From the very beginning, the Amaras Monastery has been on the frontline of nation-building and the defense of the Armenian identity. Indeed, it has been the holiest site since its birth, in the Marduni region of Artsakh, as its church was built in the 4th century by St. Gregory the Illuminator, the first head of the Armenian Church, under whom Armenia became the first Christian state in the world.
Bishop Grigoris, the grandson of St. Gregory, is also buried there, martyred during his evangelization in the Caucasus by Sanesan, king of the Massagetae, in the territory of what is now Daghestan. If we look back at this historical event, we may consider St. Grigoris a martyr of our nation in Artsakh. With their brutality, Sanesan and his forces can also be seen as the precursors of our modern day Azerbaijani enemy.
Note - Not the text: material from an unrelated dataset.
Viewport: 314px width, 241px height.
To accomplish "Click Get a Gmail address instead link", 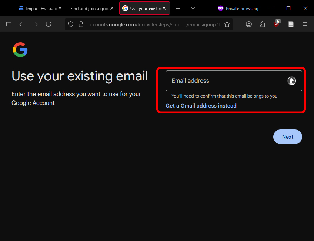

Amaras also represents a link with another key event in our history: the creation of the Armenian alphabet. It is here where Mesrop Mashtots founded the first school after his transcendental invention.
Last Saturday, January 23, a correspondent of “Crossroads” visited the Amaras Monastery. In the ceiling of the still surviving classroom of Mashtots there is an almost unreadable but discernible inscription in large, capital letters. In the relative darkness, he was able to make out the “Գ” (G, in Eastern Armenian; K, in Western Armenian) and “Ա” (A).
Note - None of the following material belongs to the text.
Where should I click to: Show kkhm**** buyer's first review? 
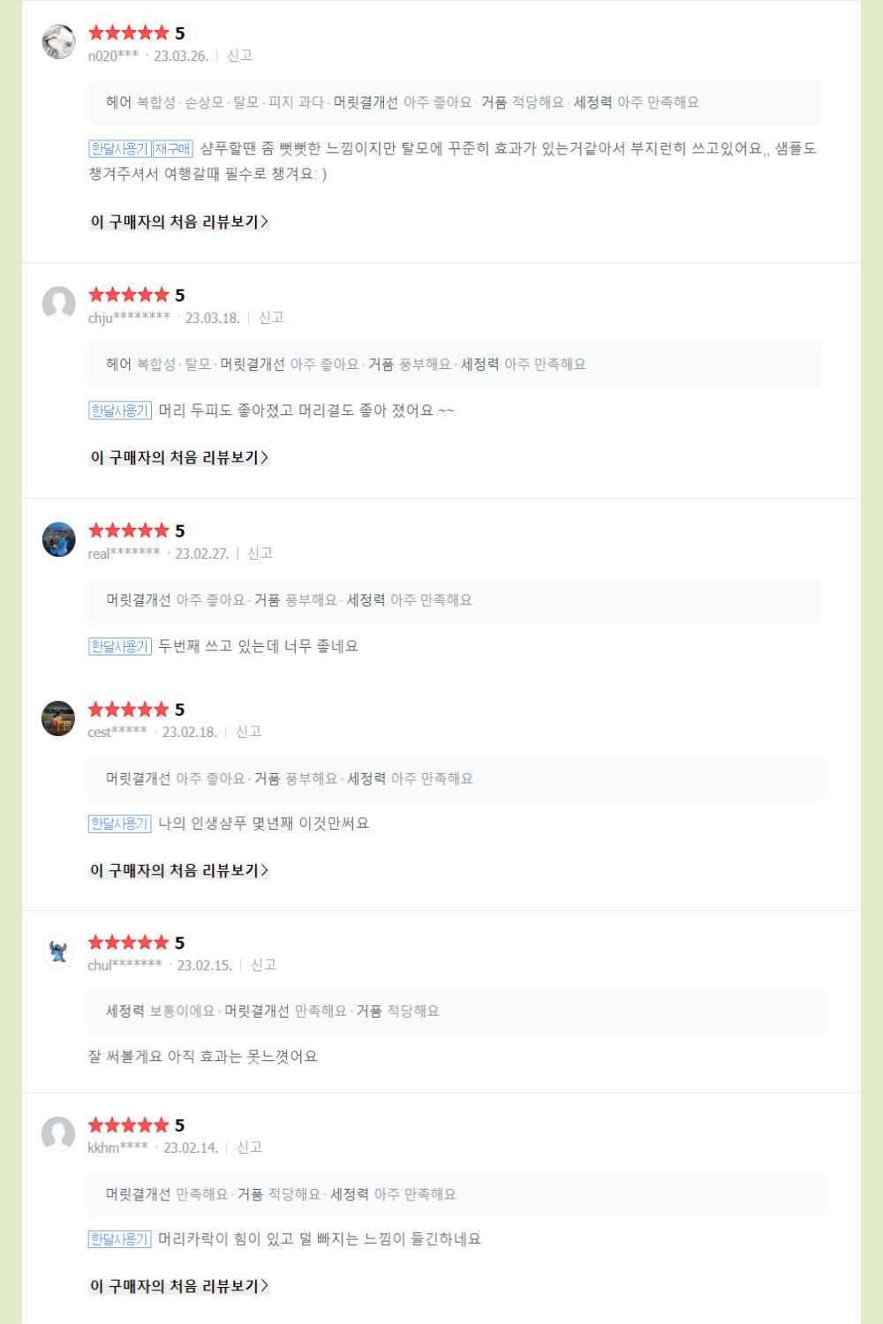[179, 1286]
Along with the monastery’s porter, Karlen Hovhannissian, he descended to the underground grave of St. Grigoris to say a prayer and then climbed the walls of the fortress surrounding the monastic complex, where today a big Russian flag is flying “so the Turks don’t target us,” Mr. Hovhannissian explained. Today Amaras is not only on the frontline metaphorically but also on the ground under the control of Armenian forces: the Azerbaijani positions are only miles away.
The pastor of Amaras, Fr. Geghard Hovhannissian, who was injured during the self-defense fighting in Artsakh in which he bravely took part as a volunteer in the spirit of Avarayr, is recovering in Yerevan. On the road to the monastery from Stepanakert, the correspondent of “Crossroads” saw convoys of Azerbaijani and Turkish trucks headed to the now occupied city of Shushi. It is in our hands to turn this tragedy into a victory and the enemy into a wind, like those who have passed through our mountains and now are nothing but dust.